In order to obtain circuit parameters such as scattering parameters and standing wave ratio, so as to evaluate the impedance bandwidth characteristics of the antenna, the measured impedance parameters can be substituted into the relevant formula for calculation or the impedance matching method can be used to add a matching circuit between the test equipment and the antenna. The matching circuit can be constructed in two ways, one is to use discrete components with higher operating frequencies, and the other is to use microwave circuits. It should be noted that the matching circuit should be close enough to the antenna port. In this way, a larger bandwidth can be obtained and the negative impact of the connection line between the antenna and the matching circuit can be avoided.

The circuit is used to test the tag antenna. However, the matching circuit has some disadvantages:

1. Regardless of whether discrete components or microwave circuits are used to construct impedance matching circuits, their bandwidth is always limited. When the actual bandwidth of the antenna is greater than the bandwidth of the matching circuit, the measured bandwidth will no longer be accurate;

2. Because there is always loss in the distribution circuit, the parameters such as bandwidth and return loss value obtained by testing are slightly different from the actual antenna parameters;

3. There is always a distance between the introduced distribution circuit and the antenna, which causes a certain error in the test.

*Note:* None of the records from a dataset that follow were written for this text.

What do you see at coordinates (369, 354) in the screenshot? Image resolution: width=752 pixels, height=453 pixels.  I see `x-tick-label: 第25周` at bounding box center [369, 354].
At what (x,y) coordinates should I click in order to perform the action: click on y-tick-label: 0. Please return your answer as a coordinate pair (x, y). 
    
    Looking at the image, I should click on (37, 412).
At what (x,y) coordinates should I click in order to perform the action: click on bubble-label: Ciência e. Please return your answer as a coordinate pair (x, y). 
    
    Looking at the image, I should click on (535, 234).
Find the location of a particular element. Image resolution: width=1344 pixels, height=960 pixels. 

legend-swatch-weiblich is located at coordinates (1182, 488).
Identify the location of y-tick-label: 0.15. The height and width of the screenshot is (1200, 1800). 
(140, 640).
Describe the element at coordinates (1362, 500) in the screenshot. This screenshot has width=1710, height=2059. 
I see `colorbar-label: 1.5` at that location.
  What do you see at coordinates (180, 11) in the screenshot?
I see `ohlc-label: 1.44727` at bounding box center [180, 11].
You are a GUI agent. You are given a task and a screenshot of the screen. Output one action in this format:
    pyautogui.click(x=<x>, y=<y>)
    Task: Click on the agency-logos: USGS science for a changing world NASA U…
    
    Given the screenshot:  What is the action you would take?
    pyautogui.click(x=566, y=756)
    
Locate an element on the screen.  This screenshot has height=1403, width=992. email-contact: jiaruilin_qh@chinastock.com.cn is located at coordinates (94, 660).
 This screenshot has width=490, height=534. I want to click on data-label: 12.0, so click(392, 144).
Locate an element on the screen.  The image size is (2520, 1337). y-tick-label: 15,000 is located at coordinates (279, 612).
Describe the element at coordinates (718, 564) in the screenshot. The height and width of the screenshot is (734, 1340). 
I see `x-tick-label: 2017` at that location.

In addition to obtaining parameters such as bandwidth and co-wave loss with a certain degree of accuracy, the above-mentioned scheme of using matching circuits for testing is also necessary for testing the radiation characteristics of the antenna, such as the directivity pattern and gain. Only through impedance matching circuits can most of the energy received by the antenna be transmitted to the test system without reflection, thereby testing the corresponding radiation parameters.

Conclusion

As the application of radio frequency identification technology continues to expand, more and more occasions require the use of radio frequency identification systems. As an indispensable part of the radio frequency identification system, the design, production, and testing of electronic tag antennas are one of the main contents of future research. Due to the inherent characteristics of electromagnetic waves, the performance of radio frequency identification systems will be greatly reduced in environments such as near metals and liquids. In such an environment, in addition to improving the performance of the reader, it is more important to improve the performance of the electronic tag antenna. We are currently conducting research on the application of electronic tag antennas in these complex environments. In addition, the performance of flexible electronic tags will also deteriorate when attached to non-flat surfaces. How to avoid the impact of flexible tags applied to non-flat surfaces is also another focus of our current research.